7.5 For Statements, 7.6 While Statements
An empty for statement (one in which all the work is done in the initialization, condition, and update clauses) should have the following form:
for (initialization; condition; update);
I disagree; I believe the semicolon should be on the following line, or empty braces used:
for (initialization; condition; update)
;
for (initialization; condition; update) {
}
This communicates the bounds of the for statement far more clearly; the other way, lines following the one line for statement can easily be confused as belonging to the loop.

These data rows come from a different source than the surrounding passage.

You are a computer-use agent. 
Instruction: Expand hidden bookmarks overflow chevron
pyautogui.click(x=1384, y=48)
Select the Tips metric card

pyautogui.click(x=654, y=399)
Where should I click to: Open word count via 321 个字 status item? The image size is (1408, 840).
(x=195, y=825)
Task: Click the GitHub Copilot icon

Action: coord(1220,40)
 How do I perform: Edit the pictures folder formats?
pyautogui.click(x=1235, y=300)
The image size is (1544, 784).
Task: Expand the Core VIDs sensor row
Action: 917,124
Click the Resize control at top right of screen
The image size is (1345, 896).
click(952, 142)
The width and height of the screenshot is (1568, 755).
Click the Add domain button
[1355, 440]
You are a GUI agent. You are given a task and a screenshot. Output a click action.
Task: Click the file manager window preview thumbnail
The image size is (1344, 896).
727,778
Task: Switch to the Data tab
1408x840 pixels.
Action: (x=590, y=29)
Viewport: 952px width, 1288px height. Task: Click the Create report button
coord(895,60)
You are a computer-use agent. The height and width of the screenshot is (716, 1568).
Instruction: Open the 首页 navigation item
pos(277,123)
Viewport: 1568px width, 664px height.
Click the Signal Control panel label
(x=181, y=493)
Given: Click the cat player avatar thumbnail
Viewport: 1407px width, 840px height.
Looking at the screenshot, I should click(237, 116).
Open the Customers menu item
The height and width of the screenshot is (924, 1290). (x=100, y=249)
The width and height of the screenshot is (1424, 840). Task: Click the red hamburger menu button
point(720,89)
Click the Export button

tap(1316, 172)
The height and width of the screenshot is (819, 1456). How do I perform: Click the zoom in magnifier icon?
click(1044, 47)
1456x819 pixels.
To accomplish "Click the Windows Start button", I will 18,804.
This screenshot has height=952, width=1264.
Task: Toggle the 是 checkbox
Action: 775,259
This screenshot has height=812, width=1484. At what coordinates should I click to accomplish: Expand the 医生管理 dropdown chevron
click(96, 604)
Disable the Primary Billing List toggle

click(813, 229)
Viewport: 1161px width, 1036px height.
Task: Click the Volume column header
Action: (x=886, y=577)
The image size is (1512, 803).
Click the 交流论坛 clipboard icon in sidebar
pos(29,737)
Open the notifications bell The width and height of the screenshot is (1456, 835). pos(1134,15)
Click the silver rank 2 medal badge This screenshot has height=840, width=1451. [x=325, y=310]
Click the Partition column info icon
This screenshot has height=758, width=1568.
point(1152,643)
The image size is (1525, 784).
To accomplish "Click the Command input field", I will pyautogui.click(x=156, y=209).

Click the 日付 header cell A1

The same applies to while loops.
7.8 Switch Statements
A switch statement should have the following form:
switch (condition) {
case ABC:
....statements;
..../* falls through */
case DEF:
....statements;
....break;
default:
....statements;
....break;
}
I think indenting the case relative to the switch should also be permitted:
switch(something) {
....case FOO:
........do_something();
This makes it easier to visually locate the beginning of the switch statement.
8.1 Blank Lines
One blank line should always be used in the following circumstances:
- Between methods
The Sun coding conventions were written at a time when it was still not uncommon to print source files. Now, however, source files are rarely printed. The interest of legibility no longer needs to be tempered by the need for economy of vertical whitespace.
I suggest permitting (or even suggesting) two blank lines as method separators. This more clearly communicates that the degree of distinction between the methods exceeds the degree of distinction between sections of a method.
9. Naming Conventions
Variable names should be short yet meaningful.
I’d like to add:
“In cases where making a variable name longer eliminates the need for an explanatory comment, this guideline may be relaxed somewhat.”
10.5.4 Special Comments
Use XXX in a comment to flag something that is bogus but works. Use FIXME to flag something that is bogus and broken.
I think “KLUDGE” is more expressive and universal than “XXX”. “KLUDGE” can successfully be looked up on Google. “XXX” can be also, but you wouldn’t find anything about software. 😉
11.1 Java Source Code Example
The following example shows how to format a Java source file containing a single public class.
/*
* %W% %E% Firstname Lastname
//...
The tokens are probably meant for substitution by a version control system. I suggest not putting anything in source code that is version control system specific, unless the benefits are huge. Most of us are using old version control systems, and it would be nice to keep the cost of upgrading to a better one low. Sun may not have been suggesting the use of these tokens, but I think it might be helpful to explicitly caution the reader about the downside of doing so.
That’s what I think, but my beliefs are a function of my finite knowledge and experience. There may be other ways of viewing these issues. What do you think?